DATE: 20050225
DOCKETS: C39556, C39557 and C41925
COURT OF APPEAL FOR ONTARIO
LABROSSE, WEILER and BLAIR JJ.A.
B E T W E E N :
GALE BLACKBURN and ROBERT H. BLACKBURN
Plaintiffs (Respondents, Appellants by way of cross-appeal)
- and -
MIDLAND WALWYN CAPITAL INC., LEVESQUE SECURITIES INC. and GEORGE GEORGIOU
Defendants (Appellants, Respondents by way of cross-appeal)
Counsel:
Gary L. Petker for the respondents, appellants by way of cross-appeal
James D.G. Douglas, David Di Paolo and Hugh G. Lissaman for the appellant, respondent by way of cross-appeal Midland Walwyn Capital Inc.
Joel Wiesenfeld and Linda M. Plumpton for the appellant, respondent by way of cross-appeal Levesque Securities Inc.

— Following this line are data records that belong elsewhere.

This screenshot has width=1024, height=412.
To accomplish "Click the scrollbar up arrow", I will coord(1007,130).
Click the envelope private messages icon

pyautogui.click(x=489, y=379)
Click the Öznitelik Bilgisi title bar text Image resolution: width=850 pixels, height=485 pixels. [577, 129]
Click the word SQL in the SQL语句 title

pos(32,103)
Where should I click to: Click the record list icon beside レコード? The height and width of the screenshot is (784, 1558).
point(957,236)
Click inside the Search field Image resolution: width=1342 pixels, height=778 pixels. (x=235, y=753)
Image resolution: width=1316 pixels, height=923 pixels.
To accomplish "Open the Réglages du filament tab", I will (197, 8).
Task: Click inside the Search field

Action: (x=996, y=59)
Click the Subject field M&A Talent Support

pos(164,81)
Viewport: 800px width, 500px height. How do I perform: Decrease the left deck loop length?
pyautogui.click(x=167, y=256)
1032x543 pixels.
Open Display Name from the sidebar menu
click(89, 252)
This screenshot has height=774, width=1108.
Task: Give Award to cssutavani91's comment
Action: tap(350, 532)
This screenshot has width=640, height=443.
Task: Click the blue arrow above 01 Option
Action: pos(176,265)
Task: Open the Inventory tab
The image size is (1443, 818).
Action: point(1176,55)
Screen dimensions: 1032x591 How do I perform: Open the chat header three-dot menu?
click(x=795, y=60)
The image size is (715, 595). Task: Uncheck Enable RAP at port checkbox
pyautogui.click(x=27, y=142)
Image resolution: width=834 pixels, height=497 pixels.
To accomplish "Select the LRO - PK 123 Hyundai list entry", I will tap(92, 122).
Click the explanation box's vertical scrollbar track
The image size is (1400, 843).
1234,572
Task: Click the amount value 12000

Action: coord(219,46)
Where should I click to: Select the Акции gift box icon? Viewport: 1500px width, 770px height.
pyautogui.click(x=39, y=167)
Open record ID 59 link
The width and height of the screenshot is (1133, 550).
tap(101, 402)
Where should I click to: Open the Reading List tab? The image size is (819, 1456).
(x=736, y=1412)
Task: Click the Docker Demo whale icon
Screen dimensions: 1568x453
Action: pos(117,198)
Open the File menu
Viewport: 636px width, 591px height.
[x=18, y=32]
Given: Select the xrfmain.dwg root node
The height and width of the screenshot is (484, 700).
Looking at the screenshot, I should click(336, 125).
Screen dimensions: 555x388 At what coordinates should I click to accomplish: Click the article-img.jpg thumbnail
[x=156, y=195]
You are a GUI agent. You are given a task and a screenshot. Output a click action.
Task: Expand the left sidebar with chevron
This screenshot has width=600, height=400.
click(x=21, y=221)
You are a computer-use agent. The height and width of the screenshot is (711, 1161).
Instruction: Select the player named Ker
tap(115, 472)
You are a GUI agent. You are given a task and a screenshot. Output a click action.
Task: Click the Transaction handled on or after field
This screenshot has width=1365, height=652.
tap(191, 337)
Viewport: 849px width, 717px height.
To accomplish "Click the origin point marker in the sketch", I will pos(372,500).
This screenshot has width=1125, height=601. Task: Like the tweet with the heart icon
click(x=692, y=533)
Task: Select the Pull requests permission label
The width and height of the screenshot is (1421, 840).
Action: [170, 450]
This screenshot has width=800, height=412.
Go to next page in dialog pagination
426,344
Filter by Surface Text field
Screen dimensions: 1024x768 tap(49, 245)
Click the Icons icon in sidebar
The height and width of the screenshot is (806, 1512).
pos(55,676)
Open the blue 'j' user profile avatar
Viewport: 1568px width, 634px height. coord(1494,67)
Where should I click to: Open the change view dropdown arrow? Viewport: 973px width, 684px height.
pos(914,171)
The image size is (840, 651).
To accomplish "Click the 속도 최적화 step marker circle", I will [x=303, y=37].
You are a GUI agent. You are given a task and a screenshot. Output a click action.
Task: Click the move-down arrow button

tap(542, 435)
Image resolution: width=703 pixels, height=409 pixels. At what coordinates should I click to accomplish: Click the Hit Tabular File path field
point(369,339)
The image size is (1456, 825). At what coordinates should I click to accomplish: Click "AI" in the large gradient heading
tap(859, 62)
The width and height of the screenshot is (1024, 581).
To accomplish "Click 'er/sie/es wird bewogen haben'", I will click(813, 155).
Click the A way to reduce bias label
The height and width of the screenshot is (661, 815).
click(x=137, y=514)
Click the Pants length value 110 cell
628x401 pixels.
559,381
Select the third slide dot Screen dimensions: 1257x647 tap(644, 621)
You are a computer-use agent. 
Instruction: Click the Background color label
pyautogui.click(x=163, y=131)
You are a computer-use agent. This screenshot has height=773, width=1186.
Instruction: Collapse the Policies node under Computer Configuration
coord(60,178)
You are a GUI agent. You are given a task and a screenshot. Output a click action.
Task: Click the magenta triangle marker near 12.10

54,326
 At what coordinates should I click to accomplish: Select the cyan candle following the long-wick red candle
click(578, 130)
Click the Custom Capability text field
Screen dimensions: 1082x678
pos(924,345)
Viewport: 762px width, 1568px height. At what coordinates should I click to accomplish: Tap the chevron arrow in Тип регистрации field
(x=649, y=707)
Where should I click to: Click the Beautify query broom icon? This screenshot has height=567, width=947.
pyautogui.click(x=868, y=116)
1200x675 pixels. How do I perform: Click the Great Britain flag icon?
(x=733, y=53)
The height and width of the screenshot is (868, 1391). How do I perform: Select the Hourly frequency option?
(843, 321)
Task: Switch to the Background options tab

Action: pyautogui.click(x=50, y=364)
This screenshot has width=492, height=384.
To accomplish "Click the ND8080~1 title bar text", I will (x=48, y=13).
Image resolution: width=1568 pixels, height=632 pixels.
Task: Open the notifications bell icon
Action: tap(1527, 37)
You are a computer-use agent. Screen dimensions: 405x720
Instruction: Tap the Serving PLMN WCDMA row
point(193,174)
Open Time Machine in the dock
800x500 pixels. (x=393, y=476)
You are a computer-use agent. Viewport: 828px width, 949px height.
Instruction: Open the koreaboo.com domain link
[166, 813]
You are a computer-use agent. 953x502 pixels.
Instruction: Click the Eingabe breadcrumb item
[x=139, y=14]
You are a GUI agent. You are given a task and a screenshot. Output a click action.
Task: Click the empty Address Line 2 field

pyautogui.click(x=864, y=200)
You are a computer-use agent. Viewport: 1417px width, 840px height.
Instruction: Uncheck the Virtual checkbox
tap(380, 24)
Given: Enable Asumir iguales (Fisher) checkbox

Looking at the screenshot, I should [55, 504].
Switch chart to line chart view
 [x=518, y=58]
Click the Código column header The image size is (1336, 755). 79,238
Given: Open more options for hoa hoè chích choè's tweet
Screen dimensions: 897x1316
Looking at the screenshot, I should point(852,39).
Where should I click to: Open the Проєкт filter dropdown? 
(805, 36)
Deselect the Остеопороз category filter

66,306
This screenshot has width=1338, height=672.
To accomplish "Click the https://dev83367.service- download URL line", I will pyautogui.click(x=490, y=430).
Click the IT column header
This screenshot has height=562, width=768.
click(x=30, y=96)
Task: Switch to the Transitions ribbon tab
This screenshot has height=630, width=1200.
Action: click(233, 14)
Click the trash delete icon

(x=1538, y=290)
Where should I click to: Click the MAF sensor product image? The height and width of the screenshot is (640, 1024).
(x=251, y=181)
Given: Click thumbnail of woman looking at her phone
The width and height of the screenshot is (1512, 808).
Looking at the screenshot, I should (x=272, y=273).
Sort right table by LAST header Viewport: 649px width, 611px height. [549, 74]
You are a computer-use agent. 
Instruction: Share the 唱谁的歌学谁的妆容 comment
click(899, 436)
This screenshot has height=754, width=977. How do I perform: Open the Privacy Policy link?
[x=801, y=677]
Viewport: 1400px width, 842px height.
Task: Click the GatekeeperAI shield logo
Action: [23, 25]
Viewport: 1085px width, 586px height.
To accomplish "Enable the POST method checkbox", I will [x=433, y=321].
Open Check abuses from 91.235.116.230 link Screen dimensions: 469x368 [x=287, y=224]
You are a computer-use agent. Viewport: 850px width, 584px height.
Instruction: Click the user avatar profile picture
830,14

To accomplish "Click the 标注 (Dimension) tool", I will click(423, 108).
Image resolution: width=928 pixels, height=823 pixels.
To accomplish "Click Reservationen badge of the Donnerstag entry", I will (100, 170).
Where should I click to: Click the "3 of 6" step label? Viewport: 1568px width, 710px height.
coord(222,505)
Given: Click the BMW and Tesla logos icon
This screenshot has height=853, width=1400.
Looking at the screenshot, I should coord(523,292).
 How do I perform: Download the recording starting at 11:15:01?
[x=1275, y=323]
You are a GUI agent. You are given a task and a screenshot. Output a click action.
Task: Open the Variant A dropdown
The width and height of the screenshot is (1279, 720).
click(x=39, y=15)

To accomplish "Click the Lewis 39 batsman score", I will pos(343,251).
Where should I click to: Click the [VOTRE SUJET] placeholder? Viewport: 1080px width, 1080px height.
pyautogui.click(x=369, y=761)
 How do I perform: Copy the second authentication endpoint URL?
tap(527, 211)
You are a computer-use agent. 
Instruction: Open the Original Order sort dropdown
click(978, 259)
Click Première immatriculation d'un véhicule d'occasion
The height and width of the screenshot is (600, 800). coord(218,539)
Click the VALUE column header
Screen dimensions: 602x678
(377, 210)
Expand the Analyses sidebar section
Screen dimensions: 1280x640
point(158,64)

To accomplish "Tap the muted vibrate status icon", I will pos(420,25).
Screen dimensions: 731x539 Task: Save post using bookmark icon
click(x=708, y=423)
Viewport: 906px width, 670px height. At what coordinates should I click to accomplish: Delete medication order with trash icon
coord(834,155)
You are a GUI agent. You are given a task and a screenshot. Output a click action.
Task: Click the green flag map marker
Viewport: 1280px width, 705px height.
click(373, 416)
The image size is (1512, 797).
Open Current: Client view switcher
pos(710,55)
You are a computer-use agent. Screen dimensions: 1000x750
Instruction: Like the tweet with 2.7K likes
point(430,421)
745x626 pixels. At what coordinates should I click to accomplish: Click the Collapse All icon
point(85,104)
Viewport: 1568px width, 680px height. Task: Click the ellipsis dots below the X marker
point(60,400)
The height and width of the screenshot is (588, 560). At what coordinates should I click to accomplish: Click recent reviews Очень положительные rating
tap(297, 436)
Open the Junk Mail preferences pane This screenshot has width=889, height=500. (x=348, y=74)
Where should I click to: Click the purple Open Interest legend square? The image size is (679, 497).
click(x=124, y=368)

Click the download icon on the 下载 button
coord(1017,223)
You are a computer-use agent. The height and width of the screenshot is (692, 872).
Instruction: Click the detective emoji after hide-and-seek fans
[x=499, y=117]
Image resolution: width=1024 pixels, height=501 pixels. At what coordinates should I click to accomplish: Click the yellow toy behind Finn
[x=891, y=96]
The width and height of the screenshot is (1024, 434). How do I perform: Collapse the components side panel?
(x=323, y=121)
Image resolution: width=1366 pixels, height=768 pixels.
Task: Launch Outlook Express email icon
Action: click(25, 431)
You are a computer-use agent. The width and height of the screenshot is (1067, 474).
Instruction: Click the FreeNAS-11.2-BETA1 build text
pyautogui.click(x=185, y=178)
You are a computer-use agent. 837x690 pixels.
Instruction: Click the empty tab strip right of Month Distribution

John Kingman Phillips and Laura C. Young for the appellant, respondent by way of cross-appeal George Georgiou
Heard: February 21, 2005
On appeal from the judgment of Justice Donald J. Gordon of the Superior Court of Justice dated January 22, 2003 and from the costs award of Justice Gordon dated September 2, 2003.
BY THE COURT:
Overview
[1] Following a 31-day trial, the respondents, Gale and Robert Blackburn (the "Blackburns") were awarded judgment for negligence and breach of contract in respect of losses in their brokerage accounts against the appellants, Midland Walwyn Capital Inc. ("Midland") and George Georgiou ("Georgiou"), jointly and severally, in the sum of $22,500, and against the appellants, Georgiou, Midland, and Levesque Securities Inc. ("Levesque"), jointly and severally, for a further sum of $120,000, plus interest and costs. Midland and Levesque were awarded judgment against Georgiou for contribution and indemnity in the amount of $41,250 and $30,000, respectively.
[2] The appellants appeal and the respondents cross-appeal the judgment. For the reasons that follow, we would dismiss both the appeal and cross-appeal.
The Issues
[3] The appellants appeal the following issues.
(1) Liability
[4] Georgiou acted as the Blackburns' stockbroker while he was employed by the brokerage firms Midland, from 1989 to November 19, 1993, and thereafter Levesque, from November 22, 1993 until January 27, 1995. He provided investment advice to the Blackburns, including recommendations as to purchases and sales of stocks. The Blackburns relied on Georgiou's knowledge and expertise and only purchased stocks on Georgiou's advice. As a result of following Georgiou's advice, the Blackburns suffered a financial loss on their investment accounts of approximately $190,000 from 1993 to 1995.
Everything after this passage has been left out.